School officials from the Great Neck, Roslyn, Manhasset, Port Washington, New Hyde Park-Garden City Park, Sewanhaka, East Williston, Mineola and Herricks school districts did not comment on the opt-out numbers.

Only two of the eight North Shore districts that reported opt-out numbers saw increases in their opt-out rates.

About 16.9 percent of eligible students in the Manhasset school district refused the test, up from 11.9 percent last year.

Opt-outs also rose slightly to 30.2 percent of eligible students from 29 percent in the New Hyde Park-Garden City Park elementary school district, which serves kindergarten through sixth grade.

But the opt-out rate fell slightly to 41.4 percent — still the highest among local districts — from 43 percent in the Sewanhaka Central High School District, into which New Hyde Park-Garden City Park students feed. Seventh- and eighth-graders take the state tests in Sewanhaka’s five high schools.

The Roslyn school district saw its refusal rate drop about 8 percentage points to 28.1 percent from 36.3 percent, the largest decline among local districts.

The Mineola school district saw the smallest change — refusals dropped 0.17 percentage points to 23.72 percent.

Herricks schools saw the smallest opt-out rate this year, with 14.6 percent of students refusing, down from about 18 percent in 2016.

Some 27 percent of Port Washington students opted out, down from about 30 percent last year.

And the Great Neck school district’s opt-out rate fell to 18.7 percent from 22.3 percent in 2016.

Critics of the state’s Common Core exams say they are unnecessarily difficult and treat teachers unfairly by linking tests scores with performance reviews.

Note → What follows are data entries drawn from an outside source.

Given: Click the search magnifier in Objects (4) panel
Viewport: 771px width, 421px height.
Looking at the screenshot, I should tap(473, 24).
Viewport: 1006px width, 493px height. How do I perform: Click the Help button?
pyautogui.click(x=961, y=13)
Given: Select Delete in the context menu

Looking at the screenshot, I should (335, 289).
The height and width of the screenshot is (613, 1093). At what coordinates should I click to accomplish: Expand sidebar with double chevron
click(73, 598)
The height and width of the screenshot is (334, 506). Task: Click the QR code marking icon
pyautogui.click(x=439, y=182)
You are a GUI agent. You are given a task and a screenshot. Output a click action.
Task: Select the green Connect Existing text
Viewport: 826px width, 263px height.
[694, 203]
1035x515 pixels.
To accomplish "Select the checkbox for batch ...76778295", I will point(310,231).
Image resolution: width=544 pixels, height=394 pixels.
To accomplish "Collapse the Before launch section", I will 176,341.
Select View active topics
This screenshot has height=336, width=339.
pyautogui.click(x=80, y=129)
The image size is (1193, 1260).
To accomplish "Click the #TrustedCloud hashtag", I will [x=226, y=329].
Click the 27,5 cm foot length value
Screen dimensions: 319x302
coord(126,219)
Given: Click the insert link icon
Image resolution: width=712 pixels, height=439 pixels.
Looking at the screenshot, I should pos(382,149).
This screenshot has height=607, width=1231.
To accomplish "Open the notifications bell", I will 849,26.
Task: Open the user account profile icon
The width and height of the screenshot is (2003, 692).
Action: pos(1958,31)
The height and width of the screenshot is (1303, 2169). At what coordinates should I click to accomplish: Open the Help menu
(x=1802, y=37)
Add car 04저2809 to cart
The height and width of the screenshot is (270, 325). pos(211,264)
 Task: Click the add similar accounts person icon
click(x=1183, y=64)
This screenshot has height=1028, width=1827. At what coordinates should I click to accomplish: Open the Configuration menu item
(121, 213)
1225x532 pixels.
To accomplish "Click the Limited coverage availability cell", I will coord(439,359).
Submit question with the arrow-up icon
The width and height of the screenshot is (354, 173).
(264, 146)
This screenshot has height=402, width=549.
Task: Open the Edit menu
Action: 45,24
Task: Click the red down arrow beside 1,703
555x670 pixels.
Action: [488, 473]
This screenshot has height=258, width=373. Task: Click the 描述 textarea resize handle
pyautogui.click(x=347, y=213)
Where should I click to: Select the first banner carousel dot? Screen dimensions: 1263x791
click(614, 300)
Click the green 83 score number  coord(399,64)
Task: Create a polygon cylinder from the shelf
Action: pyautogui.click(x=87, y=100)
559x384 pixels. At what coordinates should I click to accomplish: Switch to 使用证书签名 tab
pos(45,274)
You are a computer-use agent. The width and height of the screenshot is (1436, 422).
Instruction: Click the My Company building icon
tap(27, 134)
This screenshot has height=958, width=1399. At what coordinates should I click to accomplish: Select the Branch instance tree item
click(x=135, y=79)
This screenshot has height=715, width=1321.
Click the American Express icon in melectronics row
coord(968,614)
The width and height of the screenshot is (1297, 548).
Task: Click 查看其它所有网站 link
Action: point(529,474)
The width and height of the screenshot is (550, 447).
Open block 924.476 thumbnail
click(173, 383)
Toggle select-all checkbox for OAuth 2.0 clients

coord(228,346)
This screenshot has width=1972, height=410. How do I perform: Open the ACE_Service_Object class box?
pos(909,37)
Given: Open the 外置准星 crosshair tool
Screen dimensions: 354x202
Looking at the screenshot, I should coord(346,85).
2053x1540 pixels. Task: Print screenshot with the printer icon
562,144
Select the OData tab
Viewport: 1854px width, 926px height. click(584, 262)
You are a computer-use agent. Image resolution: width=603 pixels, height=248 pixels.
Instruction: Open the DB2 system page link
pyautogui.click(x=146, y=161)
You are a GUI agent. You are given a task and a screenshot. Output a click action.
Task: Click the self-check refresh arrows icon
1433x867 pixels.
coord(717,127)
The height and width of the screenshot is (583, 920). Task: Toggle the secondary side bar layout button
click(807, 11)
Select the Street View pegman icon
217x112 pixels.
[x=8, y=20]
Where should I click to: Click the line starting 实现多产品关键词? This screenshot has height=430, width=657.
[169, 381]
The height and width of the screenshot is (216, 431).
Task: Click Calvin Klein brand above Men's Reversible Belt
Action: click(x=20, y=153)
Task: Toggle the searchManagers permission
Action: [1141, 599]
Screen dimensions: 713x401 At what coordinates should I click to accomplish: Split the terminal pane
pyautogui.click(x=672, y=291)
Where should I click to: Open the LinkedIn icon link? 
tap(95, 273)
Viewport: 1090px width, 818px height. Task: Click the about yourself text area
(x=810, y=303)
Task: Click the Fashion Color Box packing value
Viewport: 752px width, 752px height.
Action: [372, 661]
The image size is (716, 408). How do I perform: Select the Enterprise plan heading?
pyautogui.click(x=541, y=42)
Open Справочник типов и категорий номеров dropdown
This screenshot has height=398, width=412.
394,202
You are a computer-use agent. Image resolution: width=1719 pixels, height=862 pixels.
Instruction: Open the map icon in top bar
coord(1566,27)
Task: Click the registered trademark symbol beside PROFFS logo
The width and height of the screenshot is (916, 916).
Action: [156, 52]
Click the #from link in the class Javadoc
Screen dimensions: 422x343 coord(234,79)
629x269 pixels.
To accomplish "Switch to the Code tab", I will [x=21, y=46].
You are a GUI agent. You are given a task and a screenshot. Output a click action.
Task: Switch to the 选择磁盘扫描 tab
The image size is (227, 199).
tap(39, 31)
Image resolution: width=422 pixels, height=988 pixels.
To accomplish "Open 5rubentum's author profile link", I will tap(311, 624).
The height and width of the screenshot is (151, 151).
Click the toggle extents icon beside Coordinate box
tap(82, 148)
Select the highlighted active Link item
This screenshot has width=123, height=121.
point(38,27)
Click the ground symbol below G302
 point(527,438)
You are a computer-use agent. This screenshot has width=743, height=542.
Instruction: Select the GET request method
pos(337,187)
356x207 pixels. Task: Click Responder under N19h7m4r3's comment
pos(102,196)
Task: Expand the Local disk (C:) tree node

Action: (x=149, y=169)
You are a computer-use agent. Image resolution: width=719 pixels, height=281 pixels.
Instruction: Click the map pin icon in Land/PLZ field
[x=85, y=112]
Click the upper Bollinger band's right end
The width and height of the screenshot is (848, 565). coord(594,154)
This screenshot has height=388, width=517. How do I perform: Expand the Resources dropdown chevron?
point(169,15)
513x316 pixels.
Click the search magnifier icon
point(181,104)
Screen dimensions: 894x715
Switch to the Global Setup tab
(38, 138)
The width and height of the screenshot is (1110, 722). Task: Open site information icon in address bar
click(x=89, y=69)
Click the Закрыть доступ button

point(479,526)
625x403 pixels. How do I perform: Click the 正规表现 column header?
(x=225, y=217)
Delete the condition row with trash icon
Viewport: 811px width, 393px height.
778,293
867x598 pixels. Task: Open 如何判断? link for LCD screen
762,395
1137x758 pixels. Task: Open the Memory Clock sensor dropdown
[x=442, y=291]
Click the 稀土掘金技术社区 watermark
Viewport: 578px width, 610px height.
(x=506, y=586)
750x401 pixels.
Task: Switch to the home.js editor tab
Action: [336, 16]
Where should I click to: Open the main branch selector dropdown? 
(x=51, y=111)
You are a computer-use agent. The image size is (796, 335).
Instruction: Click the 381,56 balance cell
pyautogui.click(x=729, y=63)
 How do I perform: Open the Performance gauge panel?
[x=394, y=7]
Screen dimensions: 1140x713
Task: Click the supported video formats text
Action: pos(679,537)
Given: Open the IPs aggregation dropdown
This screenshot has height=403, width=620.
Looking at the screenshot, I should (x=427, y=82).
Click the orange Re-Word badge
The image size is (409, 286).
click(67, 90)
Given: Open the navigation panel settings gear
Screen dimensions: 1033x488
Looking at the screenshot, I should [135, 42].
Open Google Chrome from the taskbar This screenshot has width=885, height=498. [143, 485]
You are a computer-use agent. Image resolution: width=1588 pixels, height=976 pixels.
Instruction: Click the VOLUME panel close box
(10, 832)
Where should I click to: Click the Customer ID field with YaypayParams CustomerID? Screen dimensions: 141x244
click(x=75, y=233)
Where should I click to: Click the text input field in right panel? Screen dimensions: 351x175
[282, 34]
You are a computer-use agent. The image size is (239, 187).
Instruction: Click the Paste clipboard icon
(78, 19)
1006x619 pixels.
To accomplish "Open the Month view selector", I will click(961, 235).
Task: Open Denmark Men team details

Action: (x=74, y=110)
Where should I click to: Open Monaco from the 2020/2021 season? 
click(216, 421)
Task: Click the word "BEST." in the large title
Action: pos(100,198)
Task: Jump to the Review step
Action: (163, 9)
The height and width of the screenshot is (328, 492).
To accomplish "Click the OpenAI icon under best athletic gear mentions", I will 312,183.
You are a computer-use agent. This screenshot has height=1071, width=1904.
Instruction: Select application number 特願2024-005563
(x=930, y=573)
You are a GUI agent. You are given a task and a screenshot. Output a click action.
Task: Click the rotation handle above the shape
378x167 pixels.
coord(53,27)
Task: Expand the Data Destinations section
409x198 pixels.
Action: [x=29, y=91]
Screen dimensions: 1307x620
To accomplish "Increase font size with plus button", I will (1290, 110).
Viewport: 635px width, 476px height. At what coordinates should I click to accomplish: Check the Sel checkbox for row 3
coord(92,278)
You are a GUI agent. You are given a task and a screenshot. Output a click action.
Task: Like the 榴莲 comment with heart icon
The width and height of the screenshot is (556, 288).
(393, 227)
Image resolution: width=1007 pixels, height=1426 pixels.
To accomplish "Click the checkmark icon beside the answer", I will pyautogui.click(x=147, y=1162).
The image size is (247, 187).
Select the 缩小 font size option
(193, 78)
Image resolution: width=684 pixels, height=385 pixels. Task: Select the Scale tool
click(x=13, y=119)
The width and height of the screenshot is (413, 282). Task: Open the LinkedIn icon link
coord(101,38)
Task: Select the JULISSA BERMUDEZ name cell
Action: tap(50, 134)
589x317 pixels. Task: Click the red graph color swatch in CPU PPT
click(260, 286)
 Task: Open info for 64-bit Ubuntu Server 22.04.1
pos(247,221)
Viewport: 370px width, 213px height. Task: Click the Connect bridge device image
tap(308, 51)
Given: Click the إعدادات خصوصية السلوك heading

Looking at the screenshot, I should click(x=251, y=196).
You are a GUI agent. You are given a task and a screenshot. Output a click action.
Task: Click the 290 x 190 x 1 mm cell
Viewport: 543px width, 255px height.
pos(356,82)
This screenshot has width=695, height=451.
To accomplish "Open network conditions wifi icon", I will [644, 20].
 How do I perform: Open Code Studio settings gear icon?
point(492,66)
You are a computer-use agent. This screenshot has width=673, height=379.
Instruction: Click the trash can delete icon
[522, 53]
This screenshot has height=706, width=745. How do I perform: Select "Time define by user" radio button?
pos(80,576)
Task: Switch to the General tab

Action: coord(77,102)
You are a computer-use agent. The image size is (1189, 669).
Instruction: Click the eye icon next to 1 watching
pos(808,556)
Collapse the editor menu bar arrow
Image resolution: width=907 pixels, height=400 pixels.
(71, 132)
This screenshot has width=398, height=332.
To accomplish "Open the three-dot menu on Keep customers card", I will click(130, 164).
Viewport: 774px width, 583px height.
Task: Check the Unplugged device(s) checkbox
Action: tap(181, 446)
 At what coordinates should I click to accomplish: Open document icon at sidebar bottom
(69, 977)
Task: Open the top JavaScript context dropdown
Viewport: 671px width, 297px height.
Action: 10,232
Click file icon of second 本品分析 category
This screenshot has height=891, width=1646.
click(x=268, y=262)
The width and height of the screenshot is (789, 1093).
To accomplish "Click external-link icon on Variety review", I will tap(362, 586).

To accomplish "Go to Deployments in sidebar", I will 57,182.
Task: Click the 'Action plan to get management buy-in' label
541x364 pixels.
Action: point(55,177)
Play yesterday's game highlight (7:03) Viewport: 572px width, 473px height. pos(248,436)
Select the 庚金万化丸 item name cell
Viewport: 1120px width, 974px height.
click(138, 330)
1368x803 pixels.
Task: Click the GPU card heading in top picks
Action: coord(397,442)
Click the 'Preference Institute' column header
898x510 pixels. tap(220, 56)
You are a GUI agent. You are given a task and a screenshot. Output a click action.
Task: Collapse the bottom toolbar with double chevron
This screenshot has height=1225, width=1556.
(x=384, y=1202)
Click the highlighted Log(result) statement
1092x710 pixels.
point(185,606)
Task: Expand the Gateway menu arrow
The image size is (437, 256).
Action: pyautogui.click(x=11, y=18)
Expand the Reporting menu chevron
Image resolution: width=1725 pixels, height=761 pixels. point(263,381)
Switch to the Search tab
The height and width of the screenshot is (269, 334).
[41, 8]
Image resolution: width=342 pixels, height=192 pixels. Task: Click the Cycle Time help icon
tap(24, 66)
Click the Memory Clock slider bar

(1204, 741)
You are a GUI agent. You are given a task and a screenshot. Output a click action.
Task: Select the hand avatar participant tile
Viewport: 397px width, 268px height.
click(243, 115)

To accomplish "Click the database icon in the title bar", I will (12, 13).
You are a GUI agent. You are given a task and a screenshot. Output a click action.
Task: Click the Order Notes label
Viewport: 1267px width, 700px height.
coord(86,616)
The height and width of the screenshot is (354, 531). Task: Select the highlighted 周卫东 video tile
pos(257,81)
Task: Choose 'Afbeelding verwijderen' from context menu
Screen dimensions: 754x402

The math tests started the same day that the state Education Department released revisions to the state’s English and math learning standards following a two-year review process.

The changes include the creation of state-specific guidelines for implementing the national English standards; and clarifying and consolidating some math standards.

Changes to the tests will eventually follow the updates to the standards, Famularo said. Teachers and superintendents would like the state to implement “adaptive” tests, which would use computer software to adjust the difficulty of questions as a student progresses through the exam, he said.

“The frustration level is not there for the student and it truly assesses what levels the student is at,” Famularo said.